--- Problem requirements ---
Every record must be output verbatim in the reply.

--- Records contained in a dataset ---
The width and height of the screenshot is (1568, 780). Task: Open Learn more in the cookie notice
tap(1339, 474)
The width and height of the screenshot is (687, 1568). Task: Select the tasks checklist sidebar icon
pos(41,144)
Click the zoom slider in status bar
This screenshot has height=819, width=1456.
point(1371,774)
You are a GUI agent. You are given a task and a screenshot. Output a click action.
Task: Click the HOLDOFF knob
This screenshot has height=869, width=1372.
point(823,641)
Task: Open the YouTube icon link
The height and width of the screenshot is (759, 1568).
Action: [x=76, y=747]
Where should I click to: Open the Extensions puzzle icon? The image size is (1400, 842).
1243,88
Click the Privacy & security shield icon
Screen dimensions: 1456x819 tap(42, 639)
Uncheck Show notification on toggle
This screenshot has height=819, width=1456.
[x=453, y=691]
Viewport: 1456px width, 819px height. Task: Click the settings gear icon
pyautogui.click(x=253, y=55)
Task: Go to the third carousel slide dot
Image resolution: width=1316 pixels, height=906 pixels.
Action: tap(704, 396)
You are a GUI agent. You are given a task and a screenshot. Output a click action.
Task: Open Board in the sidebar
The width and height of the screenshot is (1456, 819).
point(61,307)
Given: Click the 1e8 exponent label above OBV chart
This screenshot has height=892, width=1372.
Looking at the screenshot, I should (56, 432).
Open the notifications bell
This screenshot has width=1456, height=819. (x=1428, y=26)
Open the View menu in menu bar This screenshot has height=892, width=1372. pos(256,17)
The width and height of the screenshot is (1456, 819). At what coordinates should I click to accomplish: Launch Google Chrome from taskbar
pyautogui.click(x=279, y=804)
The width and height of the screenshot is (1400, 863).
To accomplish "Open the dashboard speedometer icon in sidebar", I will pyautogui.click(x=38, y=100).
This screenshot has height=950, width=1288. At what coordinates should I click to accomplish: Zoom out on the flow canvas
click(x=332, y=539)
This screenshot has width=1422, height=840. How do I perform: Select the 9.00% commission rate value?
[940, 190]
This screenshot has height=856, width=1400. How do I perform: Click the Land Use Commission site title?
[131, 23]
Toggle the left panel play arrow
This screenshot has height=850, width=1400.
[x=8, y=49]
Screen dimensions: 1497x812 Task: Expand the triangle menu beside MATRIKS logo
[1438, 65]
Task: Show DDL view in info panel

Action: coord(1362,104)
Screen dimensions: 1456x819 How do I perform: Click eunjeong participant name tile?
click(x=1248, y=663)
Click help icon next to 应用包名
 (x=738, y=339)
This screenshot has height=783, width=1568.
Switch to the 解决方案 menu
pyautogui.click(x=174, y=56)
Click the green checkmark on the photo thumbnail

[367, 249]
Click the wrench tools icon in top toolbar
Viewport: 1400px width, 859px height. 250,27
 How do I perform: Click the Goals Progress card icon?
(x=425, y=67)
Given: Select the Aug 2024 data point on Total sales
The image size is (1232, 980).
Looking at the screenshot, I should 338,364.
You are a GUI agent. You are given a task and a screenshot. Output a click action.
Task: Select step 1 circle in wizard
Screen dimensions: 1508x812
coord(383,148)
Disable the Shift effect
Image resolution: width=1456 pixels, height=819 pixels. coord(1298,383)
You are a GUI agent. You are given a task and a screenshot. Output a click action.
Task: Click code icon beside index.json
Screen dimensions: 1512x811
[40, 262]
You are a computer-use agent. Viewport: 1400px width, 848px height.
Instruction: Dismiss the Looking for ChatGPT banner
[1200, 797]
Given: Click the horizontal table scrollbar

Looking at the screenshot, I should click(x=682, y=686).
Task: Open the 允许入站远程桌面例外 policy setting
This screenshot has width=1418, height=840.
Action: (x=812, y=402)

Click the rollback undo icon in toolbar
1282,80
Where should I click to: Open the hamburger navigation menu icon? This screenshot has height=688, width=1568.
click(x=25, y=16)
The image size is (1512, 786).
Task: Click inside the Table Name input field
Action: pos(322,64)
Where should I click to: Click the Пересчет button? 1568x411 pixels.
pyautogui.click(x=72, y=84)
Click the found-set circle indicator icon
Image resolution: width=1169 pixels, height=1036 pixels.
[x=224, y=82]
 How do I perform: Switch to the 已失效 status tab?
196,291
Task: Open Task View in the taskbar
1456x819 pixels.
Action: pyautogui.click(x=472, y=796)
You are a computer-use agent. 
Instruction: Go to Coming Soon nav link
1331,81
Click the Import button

--- Reply ---
The width and height of the screenshot is (1568, 780). Task: Open Learn more in the cookie notice
tap(1339, 474)
The width and height of the screenshot is (687, 1568). Task: Select the tasks checklist sidebar icon
pos(41,144)
Click the zoom slider in status bar
This screenshot has height=819, width=1456.
point(1371,774)
You are a GUI agent. You are given a task and a screenshot. Output a click action.
Task: Click the HOLDOFF knob
This screenshot has height=869, width=1372.
point(823,641)
Task: Open the YouTube icon link
The height and width of the screenshot is (759, 1568).
Action: [x=76, y=747]
Where should I click to: Open the Extensions puzzle icon? The image size is (1400, 842).
1243,88
Click the Privacy & security shield icon
Screen dimensions: 1456x819 tap(42, 639)
Uncheck Show notification on toggle
This screenshot has height=819, width=1456.
[x=453, y=691]
Viewport: 1456px width, 819px height. Task: Click the settings gear icon
pyautogui.click(x=253, y=55)
Task: Go to the third carousel slide dot
Image resolution: width=1316 pixels, height=906 pixels.
Action: tap(704, 396)
You are a GUI agent. You are given a task and a screenshot. Output a click action.
Task: Open Board in the sidebar
The width and height of the screenshot is (1456, 819).
point(61,307)
Given: Click the 1e8 exponent label above OBV chart
This screenshot has height=892, width=1372.
Looking at the screenshot, I should (56, 432).
Open the notifications bell
This screenshot has width=1456, height=819. (x=1428, y=26)
Open the View menu in menu bar This screenshot has height=892, width=1372. pos(256,17)
The width and height of the screenshot is (1456, 819). At what coordinates should I click to accomplish: Launch Google Chrome from taskbar
pyautogui.click(x=279, y=804)
The width and height of the screenshot is (1400, 863).
To accomplish "Open the dashboard speedometer icon in sidebar", I will pyautogui.click(x=38, y=100).
This screenshot has height=950, width=1288. At what coordinates should I click to accomplish: Zoom out on the flow canvas
click(x=332, y=539)
This screenshot has width=1422, height=840. How do I perform: Select the 9.00% commission rate value?
[940, 190]
This screenshot has height=856, width=1400. How do I perform: Click the Land Use Commission site title?
[131, 23]
Toggle the left panel play arrow
This screenshot has height=850, width=1400.
[x=8, y=49]
Screen dimensions: 1497x812 Task: Expand the triangle menu beside MATRIKS logo
[1438, 65]
Task: Show DDL view in info panel

Action: coord(1362,104)
Screen dimensions: 1456x819 How do I perform: Click eunjeong participant name tile?
click(x=1248, y=663)
Click help icon next to 应用包名
 (x=738, y=339)
This screenshot has height=783, width=1568.
Switch to the 解决方案 menu
pyautogui.click(x=174, y=56)
Click the green checkmark on the photo thumbnail

[367, 249]
Click the wrench tools icon in top toolbar
Viewport: 1400px width, 859px height. 250,27
 How do I perform: Click the Goals Progress card icon?
(x=425, y=67)
Given: Select the Aug 2024 data point on Total sales
The image size is (1232, 980).
Looking at the screenshot, I should 338,364.
You are a GUI agent. You are given a task and a screenshot. Output a click action.
Task: Select step 1 circle in wizard
Screen dimensions: 1508x812
coord(383,148)
Disable the Shift effect
Image resolution: width=1456 pixels, height=819 pixels. coord(1298,383)
You are a GUI agent. You are given a task and a screenshot. Output a click action.
Task: Click code icon beside index.json
Screen dimensions: 1512x811
[40, 262]
You are a computer-use agent. Viewport: 1400px width, 848px height.
Instruction: Dismiss the Looking for ChatGPT banner
[1200, 797]
Given: Click the horizontal table scrollbar

Looking at the screenshot, I should click(x=682, y=686).
Task: Open the 允许入站远程桌面例外 policy setting
This screenshot has width=1418, height=840.
Action: (x=812, y=402)

Click the rollback undo icon in toolbar
1282,80
Where should I click to: Open the hamburger navigation menu icon? This screenshot has height=688, width=1568.
click(x=25, y=16)
The image size is (1512, 786).
Task: Click inside the Table Name input field
Action: pos(322,64)
Where should I click to: Click the Пересчет button? 1568x411 pixels.
pyautogui.click(x=72, y=84)
Click the found-set circle indicator icon
Image resolution: width=1169 pixels, height=1036 pixels.
[x=224, y=82]
 How do I perform: Switch to the 已失效 status tab?
196,291
Task: Open Task View in the taskbar
1456x819 pixels.
Action: pyautogui.click(x=472, y=796)
You are a computer-use agent. 
Instruction: Go to Coming Soon nav link
1331,81
Click the Import button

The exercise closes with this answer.